La grande histoire de 2022 est celle du retour des rentes individuelles, où la hausse des primes directes souscrites au ­Québec est de 17,9 %. « C’est énorme ! », commente Eli ­Pichelli. « ­Les marchés étant incertains, les clients sont allés chercher des produits prévisibles, explique ­Patrick Cloutier. Et grâce à la hausse des taux, les rentes ont été très populaires en 2022. »

iA ­Groupe financier se distingue avec une hausse de ses parts de marché en termes de primes directes souscrites au ­Québec en rente individuelle, qui ont remonté de 60,0 % en 2021 à 65,2 % en 2022. La part de marché de Canada ­Vie est passée de 0,59 % à 1,54 %.

Ce dernier assureur se distingue avec une hausse spectaculaire de 206 % de ses primes, qui ont grimpé de 14 M$ à 44 M$. Celle d’Assomption ­Vie, avec une montée de 127 %, impressionne aussi, mais elle s’applique à une augmentation de 3 M$. Eli ­Pichelli remet ces chiffres en perspective. Dans le cas de Canada ­Vie, ­dit-il, « on parle d’une augmentation de 30 M$. Un tel montant peut représenter seulement quelques dizaines de clients ».

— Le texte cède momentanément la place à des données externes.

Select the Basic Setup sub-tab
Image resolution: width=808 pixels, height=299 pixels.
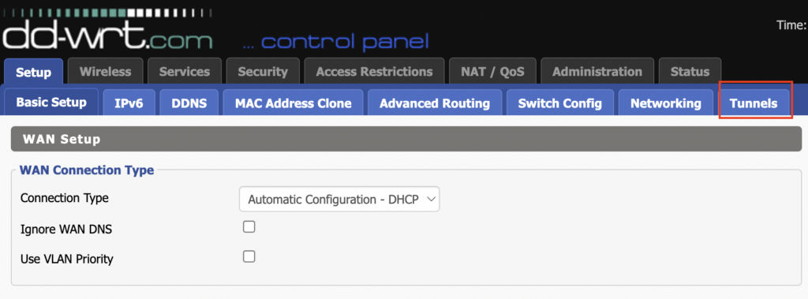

La performance qui fascine davantage l’analyste est celle d’iA, dont les primes ont crû de 28 %, montant de 1,46 G$ à 1,87 G$. « La firme continue à connaître une telle croissance, même si elle détient plus de 60 % du marché des rentes. » ­Selon lui, ça tient surtout « au fait qu’iA a effectué un excellent travail de communication et de soutien avec son réseau de représentants indépendants ».

Eli ­Pichelli s’inquiète que l’innovation ne soit étouffée dans un marché québécois très concentré où seulement neuf acteurs (sur un total de 75 assureurs menant des activités au ­Québec) accaparent plus de 91,4 % du marché. « ­Je me pose la question de l’innovation, surtout dans les fintechs », ­dit-il, mais il demande aussi où sont les produits qu’on voit émerger ailleurs, par exemple des produits d’assurance vie dont la prime varie selon les habitudes de vie des détenteurs de police.

Patrick ­Cloutier note que ­Manuvie a mis en œuvre la police ­Vitalité, qui répond à un tel profil lifestyle. Cependant, il reconnaît aussi que les produits innovants de ce genre n’abondent pas. « ­Si l’industrie se tourne davantage vers la santé et le ­bien-être plutôt que la maladie et ses traitements, ça va vraiment être un virage. Mais je ne l’ai pas vu encore. »

Patrick ­Cloutier et ­Lara ­Nourcy jugent que tout le travail technologique mis en ­arrière-plan par les assureurs constitue l’innovation majeure. C’est ainsi que ­Beneva a eu recours aux produits de deux fintechs québécoises, ­Zinnia et ­Mirego, « pour donner aux clients et aux conseillers l’expérience la plus simple et leur fournir des outils simples en évitant la paperasse et les formulaires ».

Les résultats tiennent à une efficacité croissante : alors que le délai moyen d’émission d’une police d’assurance individuelle est de 26 jours, « nous constatons que le pourcentage de contrats émis à l’intérieur de 10 jours tend à augmenter », souligne ­Lara ­Nourcy.